Goal of the exercise:
In the listing below, how many lines contain the word "icon", matching case exactly? Give only the number.

Given records:
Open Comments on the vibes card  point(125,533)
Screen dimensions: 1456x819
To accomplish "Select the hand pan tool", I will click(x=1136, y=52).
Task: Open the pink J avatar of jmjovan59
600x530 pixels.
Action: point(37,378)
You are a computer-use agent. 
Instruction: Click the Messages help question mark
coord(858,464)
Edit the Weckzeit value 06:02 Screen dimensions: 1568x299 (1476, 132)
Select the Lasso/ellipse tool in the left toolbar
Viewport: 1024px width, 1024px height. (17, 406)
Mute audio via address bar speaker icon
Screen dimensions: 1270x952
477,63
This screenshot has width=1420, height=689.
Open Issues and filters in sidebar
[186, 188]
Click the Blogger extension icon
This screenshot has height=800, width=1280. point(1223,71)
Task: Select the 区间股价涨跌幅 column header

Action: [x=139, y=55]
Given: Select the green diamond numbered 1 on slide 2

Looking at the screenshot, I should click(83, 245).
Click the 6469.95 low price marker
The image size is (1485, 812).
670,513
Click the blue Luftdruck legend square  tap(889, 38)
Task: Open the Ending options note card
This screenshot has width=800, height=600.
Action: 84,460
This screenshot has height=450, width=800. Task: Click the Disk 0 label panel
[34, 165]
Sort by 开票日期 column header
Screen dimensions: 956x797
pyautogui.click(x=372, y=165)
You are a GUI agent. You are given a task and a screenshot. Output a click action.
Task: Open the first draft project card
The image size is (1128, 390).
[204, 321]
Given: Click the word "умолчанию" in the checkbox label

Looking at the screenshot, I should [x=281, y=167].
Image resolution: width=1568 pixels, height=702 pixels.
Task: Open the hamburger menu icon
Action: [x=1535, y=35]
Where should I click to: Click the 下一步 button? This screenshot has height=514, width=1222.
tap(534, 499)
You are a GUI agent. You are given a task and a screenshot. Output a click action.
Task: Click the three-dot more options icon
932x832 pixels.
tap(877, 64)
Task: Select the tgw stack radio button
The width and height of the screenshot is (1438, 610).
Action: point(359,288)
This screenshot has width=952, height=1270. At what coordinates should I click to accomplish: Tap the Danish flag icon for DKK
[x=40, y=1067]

Correct answer:
5